Two-tier health checks
A shallow probe keeps the orchestrator happy. A scheduled deep check catches silent dependency failures before users do.
Context
Railway restarts services that stop responding, but a running process does not guarantee a working application. The database connection pool can exhaust, Redis credentials can rotate, QStash signing keys can expire, and Plaid sandbox tokens can be revoked, all while the Node process stays alive and returns 200 on static routes. Without dependency-level checks, these failures surface as user-facing errors with no prior signal.
The decision
Two health check endpoints. A shallow check at /api/health runs SELECT 1 against Postgres and returns 200 or 503. Railway polls this for liveness. Fast, no auth, no side effects. A deep check at /api/health/deep runs all four dependency checks in parallel (Postgres, Upstash Redis, QStash, Plaid), returns per-check latency and status, and classifies the overall result as ok, degraded, or unhealthy. The deep endpoint is protected by CRON_SECRET and designed for scheduled runs, nightly or weekly via QStash cron.
Rationale
- 1
Separating shallow from deep avoids a common anti-pattern: putting dependency checks on the liveness probe. If Plaid is temporarily down, the app is still usable for non-banking features. A shallow check that fails on Plaid would trigger unnecessary restarts.
- 2
Running all dependency checks in parallel with Promise.all keeps the deep check fast. Each check has its own timeout boundary, so one slow dependency does not block the others.
- 3
The three-state response (ok, degraded, unhealthy) gives actionable signal. Degraded means some dependencies are down but the app is partially functional. Unhealthy means nothing works. This distinction matters for incident triage.
- 4
CRON_SECRET protection prevents the deep endpoint from being used as an oracle for dependency status by unauthenticated callers. The same secret already protects the cron cleanup job, so there is no new credential to manage.
In the codebase
Shallow health check. /api/health
async function GET() {
try {
await prisma.$queryRaw`SELECT 1`;
return NextResponse.json({ status: 'ok' });
} catch {
return NextResponse.json(
{ status: 'unhealthy' },
{ status: 503 },
);
}
}Deep health check. Parallel dependency validation
const runCheck = async (
fn: () => Promise<void>,
): Promise<CheckResult> => {
const start = Date.now();
try {
await fn();
return { status: 'ok', latencyMs: Date.now() - start };
} catch (err: unknown) {
const message =
err instanceof Error ? err.message : 'Unknown error';
return {
status: 'unhealthy',
latencyMs: Date.now() - start,
error: message,
};
}
};
const [postgres, redis, qstash, plaid] = await Promise.all([
checkPostgres(),
checkRedis(),
checkQStash(),
checkPlaid(),
]);Three-state classification. ok, degraded, unhealthy
const allOk = Object.values(checks)
.every((c) => c.status === 'ok');
const allDown = Object.values(checks)
.every((c) => c.status === 'unhealthy');
const status = allOk
? 'ok'
: allDown
? 'unhealthy'
: 'degraded';
// 200 when all dependencies are healthy
// 503 when any dependency is down
const httpStatus = allOk ? 200 : 503;Tradeoffs
Shallow check is sub-millisecond and safe to poll every 30 seconds. No risk of rate-limiting external services.

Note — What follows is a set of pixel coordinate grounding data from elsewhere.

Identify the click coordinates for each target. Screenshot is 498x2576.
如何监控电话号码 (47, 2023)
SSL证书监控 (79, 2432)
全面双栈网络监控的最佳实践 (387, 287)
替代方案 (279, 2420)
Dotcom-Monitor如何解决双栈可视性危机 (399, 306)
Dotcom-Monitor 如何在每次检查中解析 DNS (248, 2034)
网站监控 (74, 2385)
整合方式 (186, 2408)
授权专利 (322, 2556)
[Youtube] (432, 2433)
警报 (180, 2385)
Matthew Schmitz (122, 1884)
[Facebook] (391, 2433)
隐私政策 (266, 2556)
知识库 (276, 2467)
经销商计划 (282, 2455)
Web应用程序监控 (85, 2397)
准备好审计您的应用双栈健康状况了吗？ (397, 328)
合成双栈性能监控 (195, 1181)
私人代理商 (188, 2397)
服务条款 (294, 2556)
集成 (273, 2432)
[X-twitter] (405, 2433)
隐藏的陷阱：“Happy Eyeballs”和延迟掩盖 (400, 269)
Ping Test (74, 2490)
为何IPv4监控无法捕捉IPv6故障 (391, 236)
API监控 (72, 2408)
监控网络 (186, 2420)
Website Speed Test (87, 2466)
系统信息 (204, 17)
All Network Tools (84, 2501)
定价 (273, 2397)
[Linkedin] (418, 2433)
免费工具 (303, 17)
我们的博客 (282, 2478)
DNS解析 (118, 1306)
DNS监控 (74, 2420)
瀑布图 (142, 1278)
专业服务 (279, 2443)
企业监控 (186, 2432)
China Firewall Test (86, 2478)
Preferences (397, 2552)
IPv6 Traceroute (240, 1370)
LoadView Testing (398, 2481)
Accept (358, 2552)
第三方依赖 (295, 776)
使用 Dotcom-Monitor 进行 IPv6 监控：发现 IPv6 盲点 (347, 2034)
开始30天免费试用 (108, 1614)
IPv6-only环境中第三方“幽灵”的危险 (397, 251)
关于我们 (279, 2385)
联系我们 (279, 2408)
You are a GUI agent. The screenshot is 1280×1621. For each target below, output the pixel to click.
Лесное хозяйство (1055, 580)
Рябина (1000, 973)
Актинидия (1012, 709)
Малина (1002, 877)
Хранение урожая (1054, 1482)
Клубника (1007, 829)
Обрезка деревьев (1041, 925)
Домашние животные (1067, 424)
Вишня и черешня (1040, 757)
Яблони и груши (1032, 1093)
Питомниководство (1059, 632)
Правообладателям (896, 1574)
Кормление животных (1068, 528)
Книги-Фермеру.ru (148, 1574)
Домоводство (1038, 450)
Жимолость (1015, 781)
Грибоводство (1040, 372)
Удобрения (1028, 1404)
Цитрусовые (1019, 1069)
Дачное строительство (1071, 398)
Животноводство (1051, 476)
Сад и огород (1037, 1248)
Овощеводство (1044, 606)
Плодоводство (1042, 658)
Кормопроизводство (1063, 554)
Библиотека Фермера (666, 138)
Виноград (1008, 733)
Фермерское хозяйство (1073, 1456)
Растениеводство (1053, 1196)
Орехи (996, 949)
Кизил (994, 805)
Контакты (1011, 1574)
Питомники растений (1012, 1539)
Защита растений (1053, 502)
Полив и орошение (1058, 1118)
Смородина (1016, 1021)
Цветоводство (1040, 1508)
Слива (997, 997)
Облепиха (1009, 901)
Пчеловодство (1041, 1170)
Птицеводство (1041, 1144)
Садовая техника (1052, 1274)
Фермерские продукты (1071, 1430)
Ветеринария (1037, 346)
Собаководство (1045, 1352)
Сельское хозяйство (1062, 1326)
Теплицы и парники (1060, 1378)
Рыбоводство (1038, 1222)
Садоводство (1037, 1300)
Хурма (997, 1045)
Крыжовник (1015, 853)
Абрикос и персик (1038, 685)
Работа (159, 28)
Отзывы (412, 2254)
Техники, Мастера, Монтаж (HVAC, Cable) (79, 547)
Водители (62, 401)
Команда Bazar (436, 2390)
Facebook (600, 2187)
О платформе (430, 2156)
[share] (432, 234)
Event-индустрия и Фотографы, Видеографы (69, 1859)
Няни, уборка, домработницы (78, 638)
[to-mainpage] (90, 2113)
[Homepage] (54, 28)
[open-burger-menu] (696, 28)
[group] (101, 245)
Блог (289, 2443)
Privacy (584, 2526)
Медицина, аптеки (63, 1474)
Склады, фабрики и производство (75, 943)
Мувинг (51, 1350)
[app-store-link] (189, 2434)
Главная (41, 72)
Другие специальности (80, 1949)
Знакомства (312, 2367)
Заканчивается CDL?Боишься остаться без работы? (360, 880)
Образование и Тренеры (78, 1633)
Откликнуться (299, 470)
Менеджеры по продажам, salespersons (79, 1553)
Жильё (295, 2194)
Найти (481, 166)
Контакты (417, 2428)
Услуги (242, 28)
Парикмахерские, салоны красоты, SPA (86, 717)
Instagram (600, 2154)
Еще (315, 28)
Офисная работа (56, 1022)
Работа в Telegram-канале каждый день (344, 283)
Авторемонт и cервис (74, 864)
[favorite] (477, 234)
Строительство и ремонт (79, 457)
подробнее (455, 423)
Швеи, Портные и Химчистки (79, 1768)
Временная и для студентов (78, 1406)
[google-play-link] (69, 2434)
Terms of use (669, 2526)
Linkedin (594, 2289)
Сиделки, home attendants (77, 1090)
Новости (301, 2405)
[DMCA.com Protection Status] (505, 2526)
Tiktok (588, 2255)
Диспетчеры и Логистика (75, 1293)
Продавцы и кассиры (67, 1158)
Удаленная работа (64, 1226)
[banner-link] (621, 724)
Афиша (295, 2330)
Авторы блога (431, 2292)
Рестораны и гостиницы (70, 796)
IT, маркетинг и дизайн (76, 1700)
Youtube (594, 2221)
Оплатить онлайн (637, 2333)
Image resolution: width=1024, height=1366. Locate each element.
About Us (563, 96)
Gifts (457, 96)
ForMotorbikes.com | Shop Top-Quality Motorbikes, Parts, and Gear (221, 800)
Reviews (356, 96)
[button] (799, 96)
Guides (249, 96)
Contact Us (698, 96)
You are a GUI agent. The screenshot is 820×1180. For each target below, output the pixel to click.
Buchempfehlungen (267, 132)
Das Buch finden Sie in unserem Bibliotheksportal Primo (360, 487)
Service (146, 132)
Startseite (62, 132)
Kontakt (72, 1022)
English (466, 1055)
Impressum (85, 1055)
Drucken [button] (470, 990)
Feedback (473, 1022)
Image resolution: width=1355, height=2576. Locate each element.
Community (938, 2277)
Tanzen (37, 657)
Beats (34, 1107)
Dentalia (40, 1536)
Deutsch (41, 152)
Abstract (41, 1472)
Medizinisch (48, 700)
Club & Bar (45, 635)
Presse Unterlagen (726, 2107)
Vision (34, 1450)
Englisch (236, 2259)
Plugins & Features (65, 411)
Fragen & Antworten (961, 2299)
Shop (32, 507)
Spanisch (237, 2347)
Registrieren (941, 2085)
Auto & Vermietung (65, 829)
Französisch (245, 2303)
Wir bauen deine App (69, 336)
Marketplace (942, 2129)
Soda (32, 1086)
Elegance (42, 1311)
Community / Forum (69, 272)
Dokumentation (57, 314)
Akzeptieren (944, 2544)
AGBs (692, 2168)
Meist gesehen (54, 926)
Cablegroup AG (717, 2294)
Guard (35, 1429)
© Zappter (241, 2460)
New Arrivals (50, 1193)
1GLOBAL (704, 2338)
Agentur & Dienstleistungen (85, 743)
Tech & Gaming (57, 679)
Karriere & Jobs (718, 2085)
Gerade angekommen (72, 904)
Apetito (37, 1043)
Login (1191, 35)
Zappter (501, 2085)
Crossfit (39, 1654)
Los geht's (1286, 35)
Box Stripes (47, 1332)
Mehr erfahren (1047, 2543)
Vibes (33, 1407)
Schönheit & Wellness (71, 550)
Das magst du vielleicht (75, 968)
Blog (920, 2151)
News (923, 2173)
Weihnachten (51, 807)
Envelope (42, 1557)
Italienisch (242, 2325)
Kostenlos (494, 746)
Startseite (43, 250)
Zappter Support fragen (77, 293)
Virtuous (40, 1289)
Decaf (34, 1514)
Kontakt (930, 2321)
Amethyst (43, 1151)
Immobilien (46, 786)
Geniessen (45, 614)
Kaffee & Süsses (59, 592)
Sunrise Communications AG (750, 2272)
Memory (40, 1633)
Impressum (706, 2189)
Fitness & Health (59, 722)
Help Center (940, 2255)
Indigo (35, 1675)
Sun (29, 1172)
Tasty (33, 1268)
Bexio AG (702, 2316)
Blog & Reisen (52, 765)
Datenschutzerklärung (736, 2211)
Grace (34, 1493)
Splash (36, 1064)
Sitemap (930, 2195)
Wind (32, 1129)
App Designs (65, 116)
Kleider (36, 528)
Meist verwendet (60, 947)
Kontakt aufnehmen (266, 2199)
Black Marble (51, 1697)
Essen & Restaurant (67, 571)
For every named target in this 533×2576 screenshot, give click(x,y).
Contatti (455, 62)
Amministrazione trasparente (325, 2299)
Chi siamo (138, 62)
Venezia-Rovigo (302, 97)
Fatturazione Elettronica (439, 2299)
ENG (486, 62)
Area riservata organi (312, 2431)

Shallow check only catches Postgres failures. A Redis or QStash outage will not trigger a Railway restart. By design, but it means those failures depend on the scheduled deep check for detection.
Deep check validates the full dependency chain in one request. Catches credential rotation, network policy changes, and silent service degradation.
Deep check creates real connections to external services. Running it more than nightly could hit rate limits on Plaid sandbox or add measurable cost on QStash.
Per-check latency reporting surfaces performance degradation before it becomes an outage. A Redis ping jumping from 5ms to 500ms is a leading indicator.
Latency numbers are point-in-time snapshots from the deployment region. They do not reflect client-side latency or cross-region performance.